#### Material for this task

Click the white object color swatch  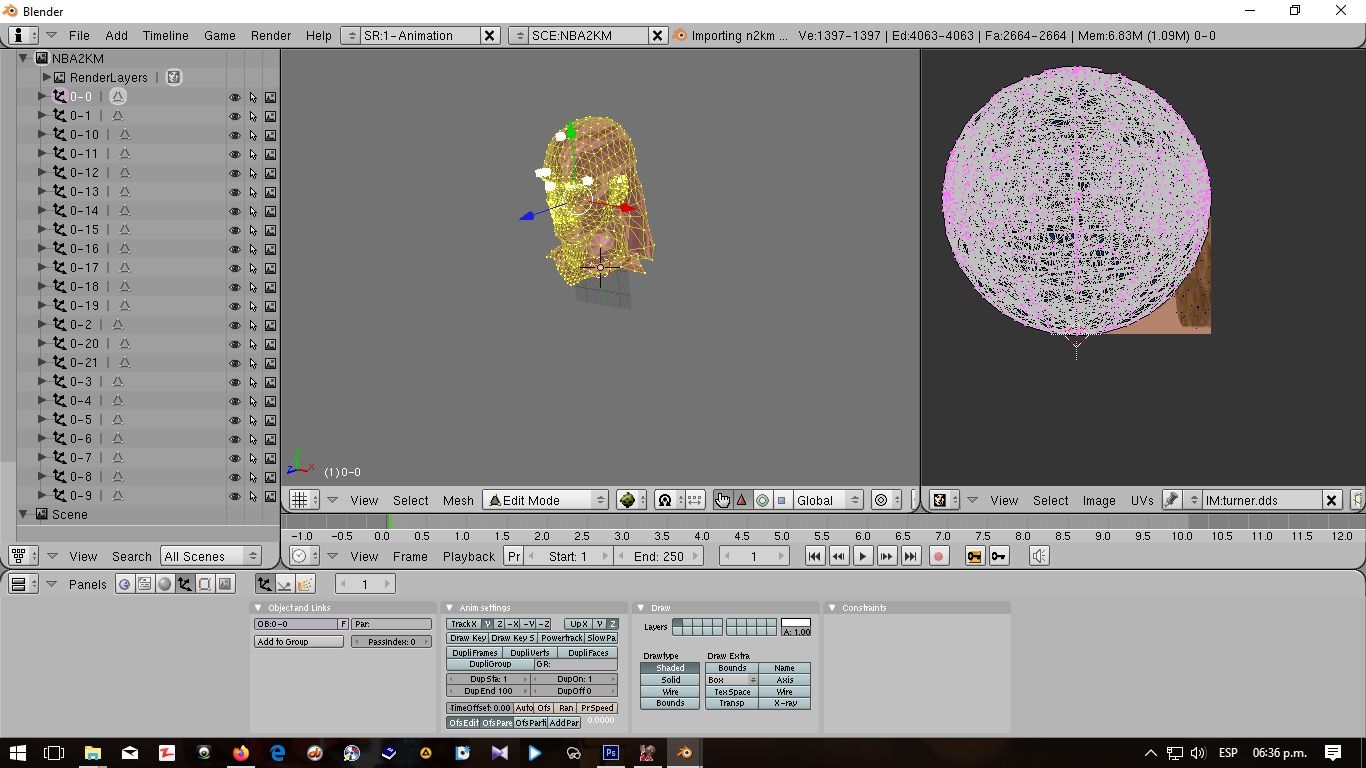(796, 622)
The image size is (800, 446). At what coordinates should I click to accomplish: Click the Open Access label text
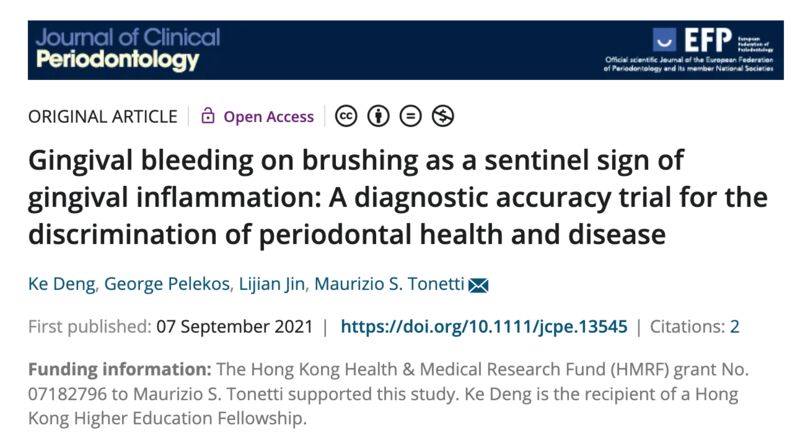[268, 116]
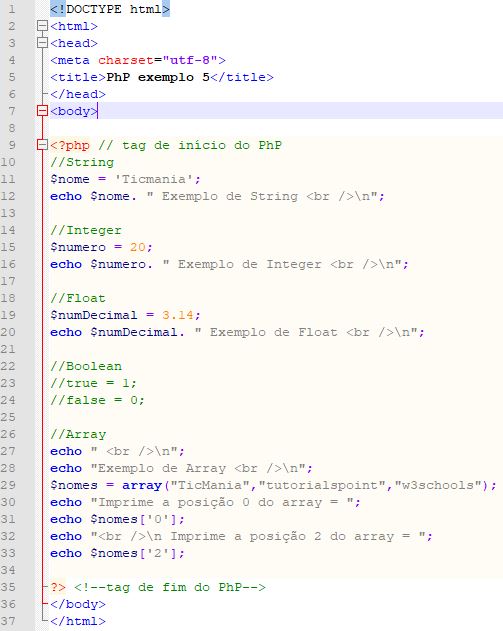Viewport: 503px width, 631px height.
Task: Click line number 37 in gutter
Action: [8, 621]
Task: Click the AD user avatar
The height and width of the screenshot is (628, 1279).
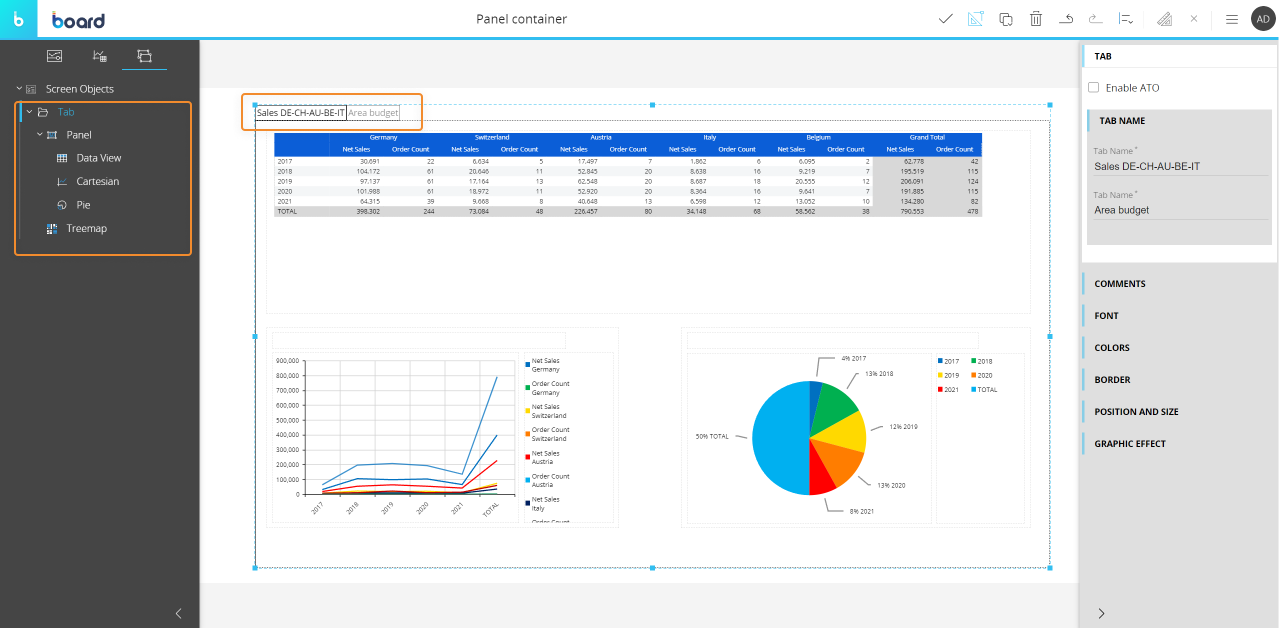Action: (1263, 19)
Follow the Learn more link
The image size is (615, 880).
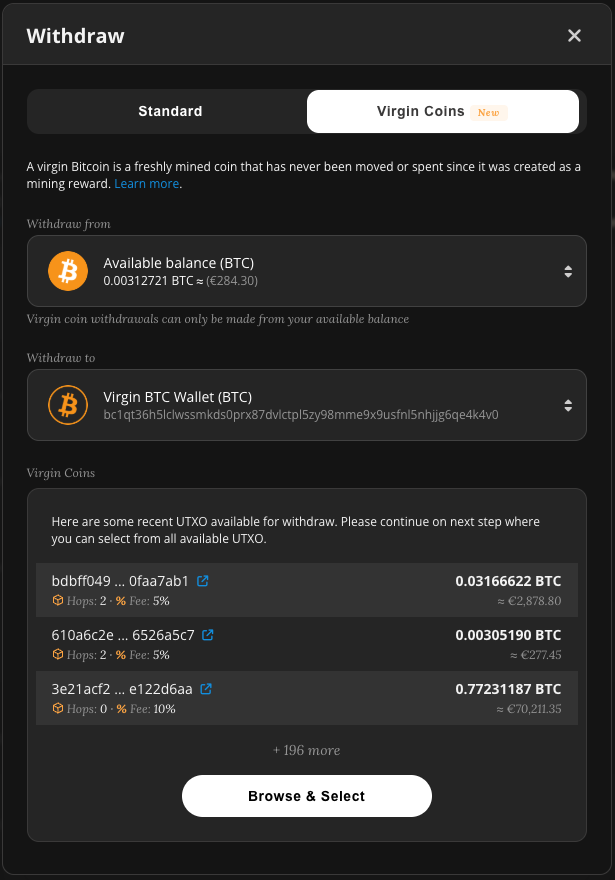click(x=146, y=184)
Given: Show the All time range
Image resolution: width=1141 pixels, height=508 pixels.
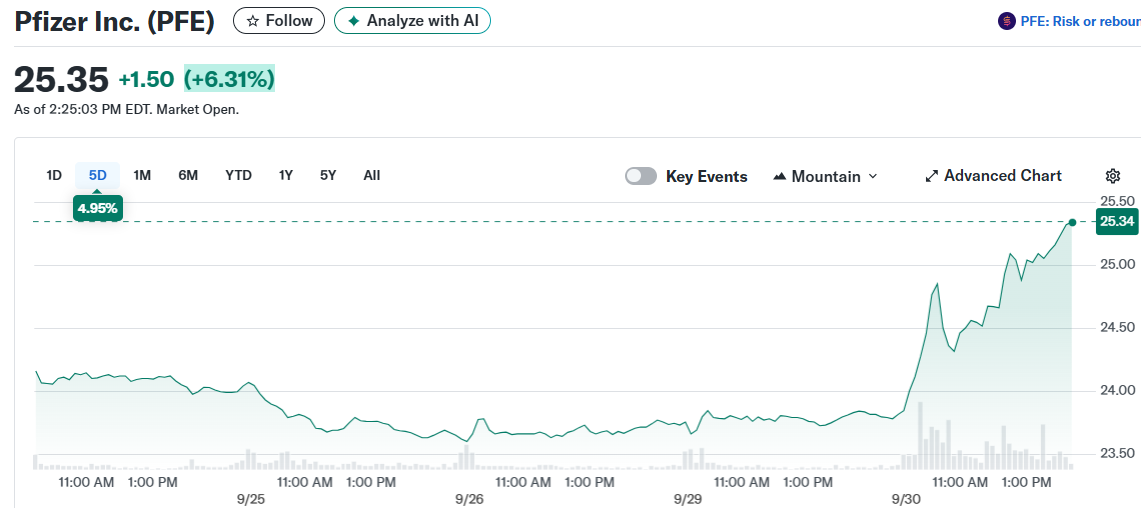Looking at the screenshot, I should [372, 175].
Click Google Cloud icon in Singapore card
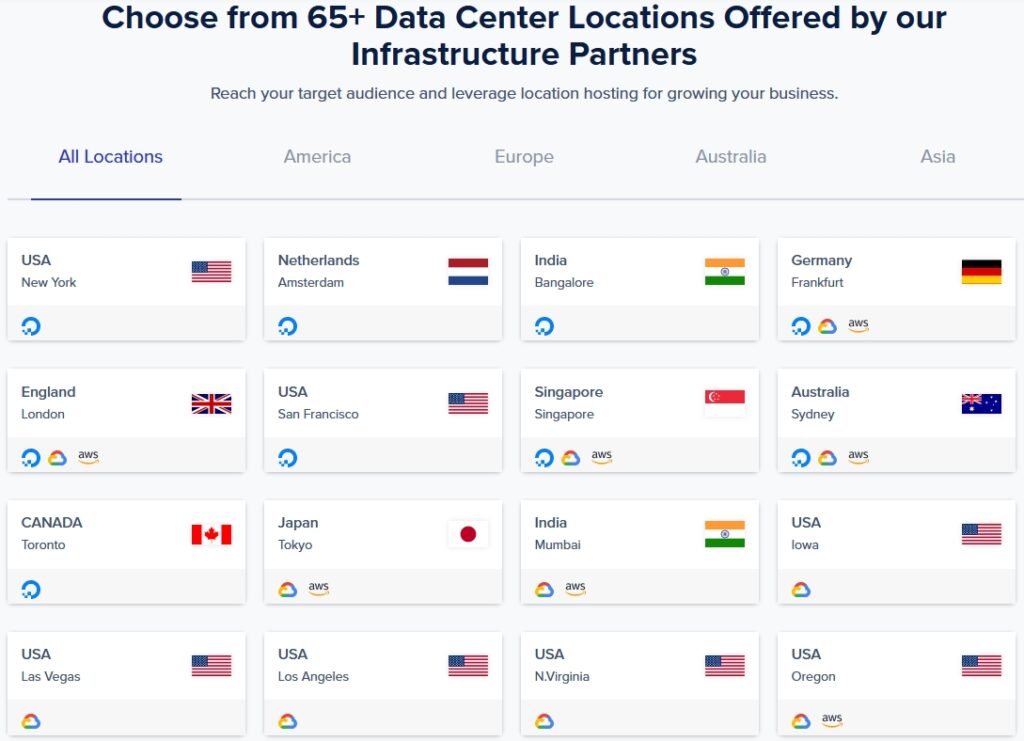 (x=571, y=458)
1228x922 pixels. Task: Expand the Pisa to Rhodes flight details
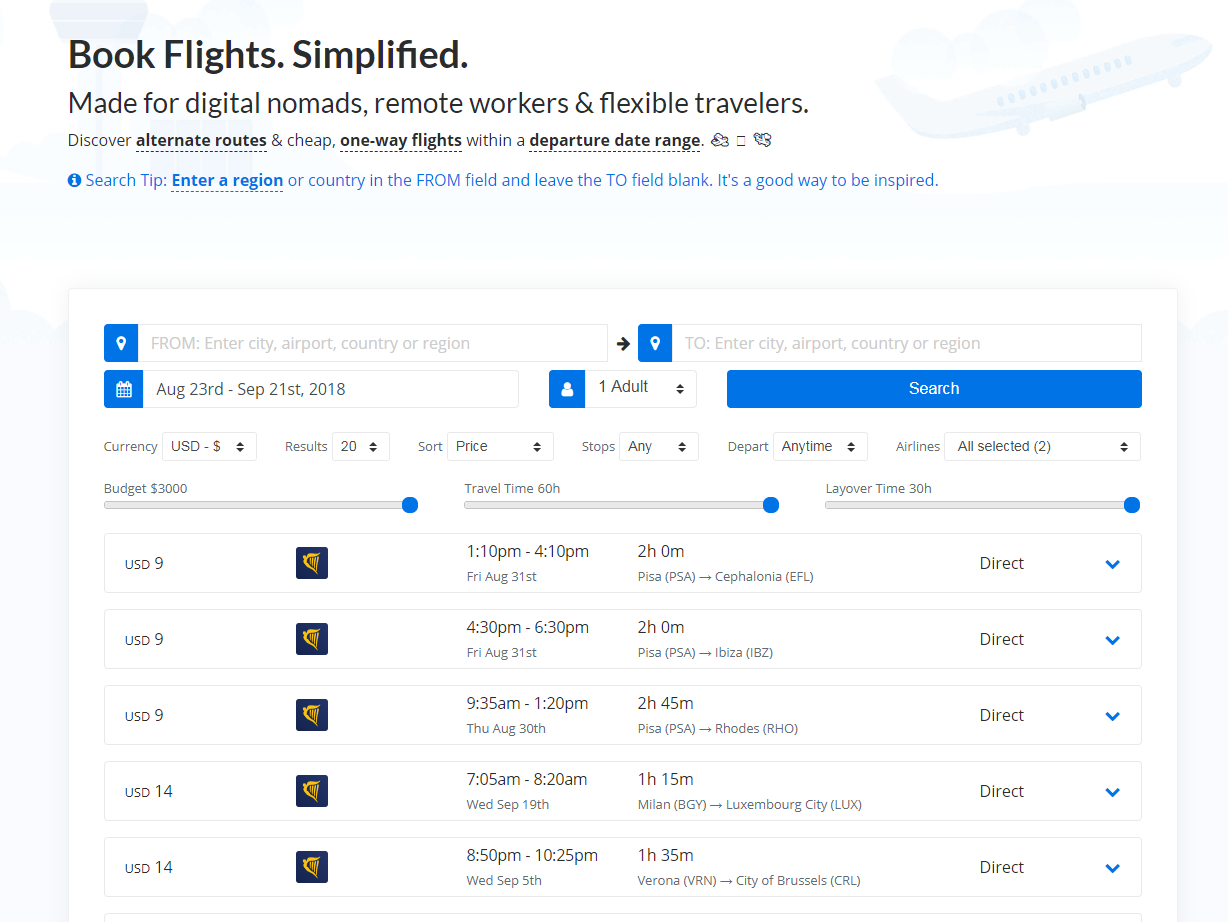(x=1112, y=716)
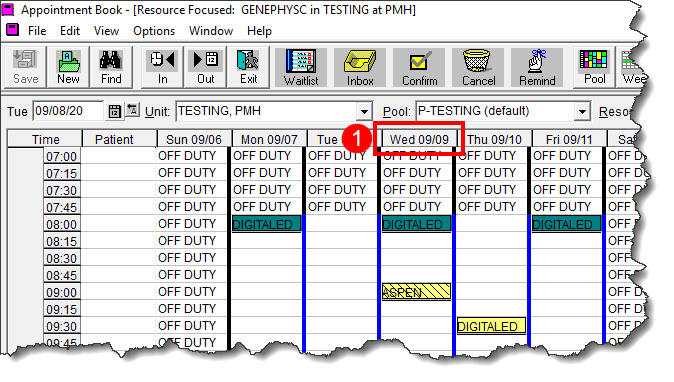Click the Exit door icon
Image resolution: width=674 pixels, height=382 pixels.
248,67
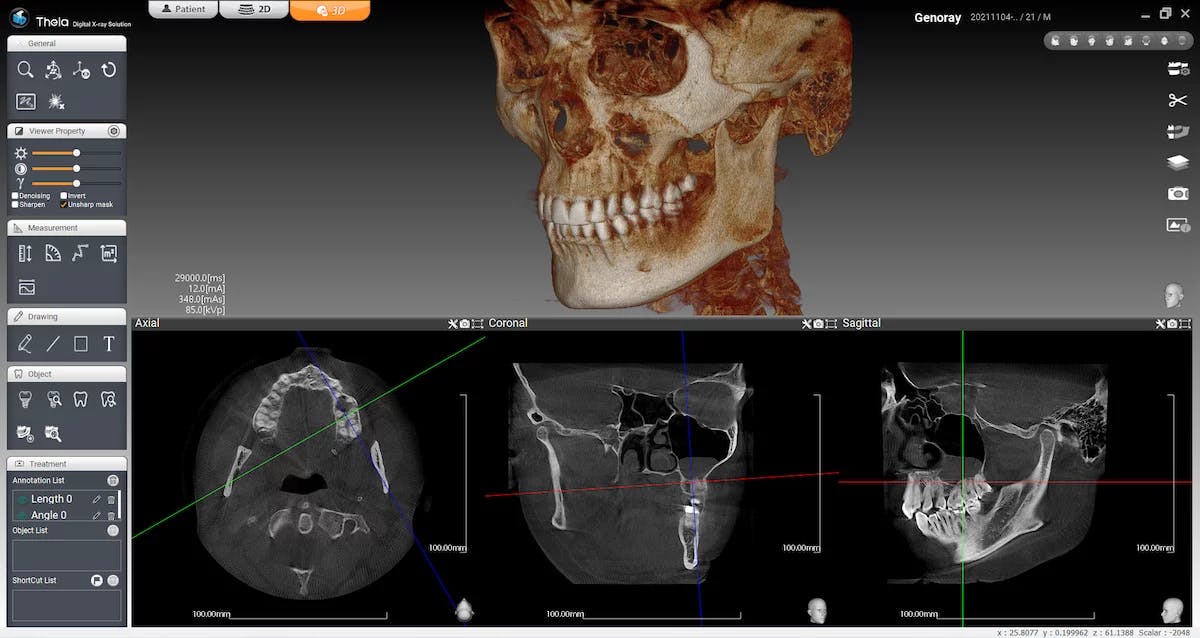Collapse the Drawing panel header
The width and height of the screenshot is (1200, 638).
coord(67,317)
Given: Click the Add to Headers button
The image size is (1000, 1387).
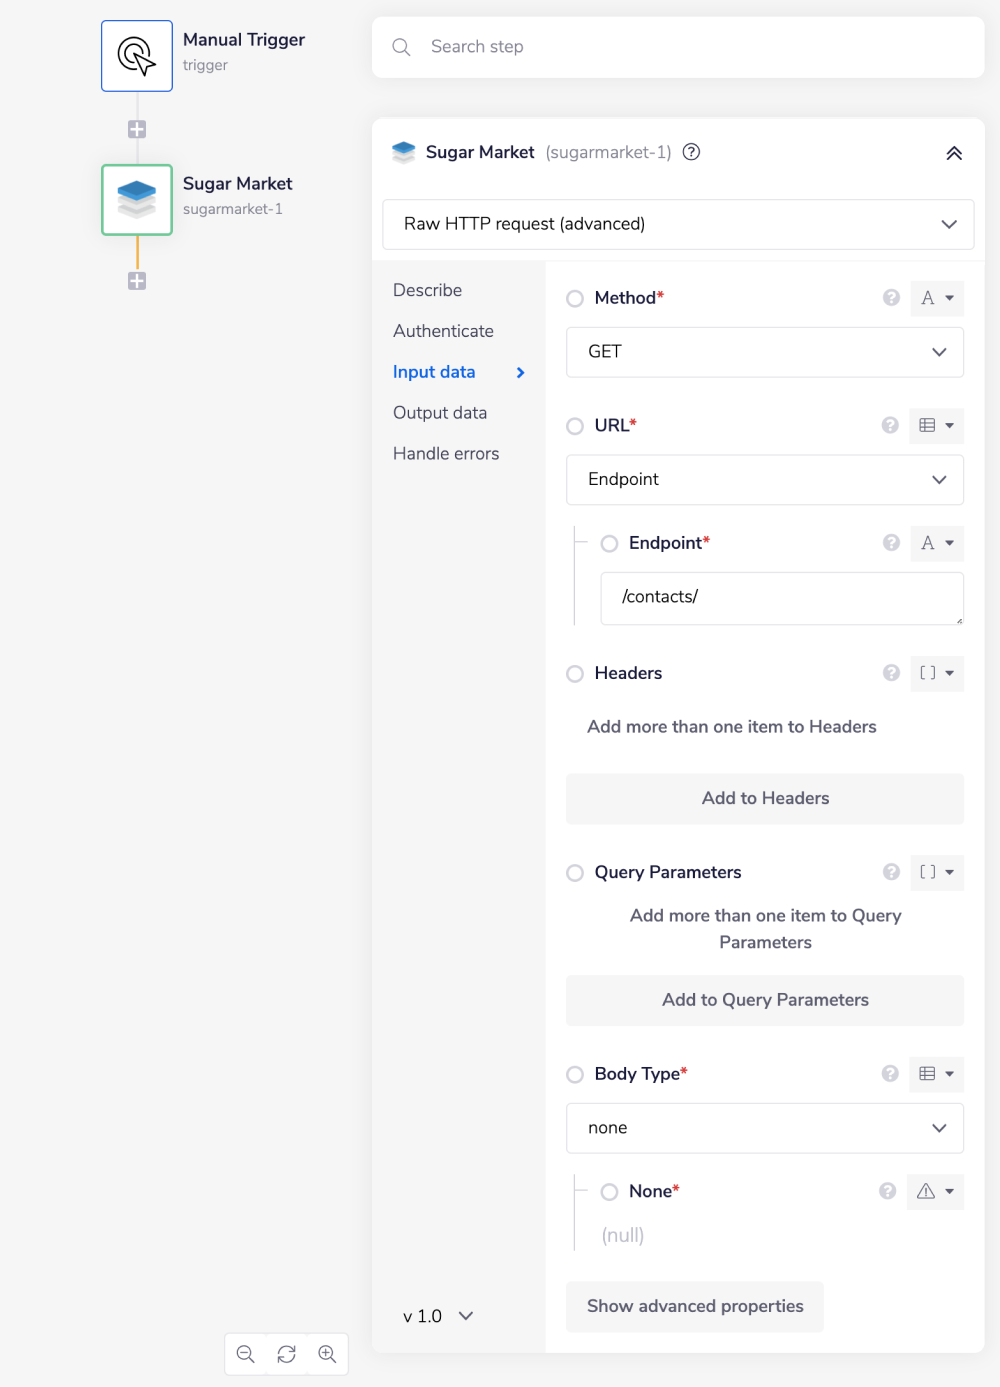Looking at the screenshot, I should (765, 798).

#### Assigned task
Copy, from the data above, every line where the word "Given" appears.

#### Completed exercise
Given: Show the All time range
Given: Click the Add to Headers button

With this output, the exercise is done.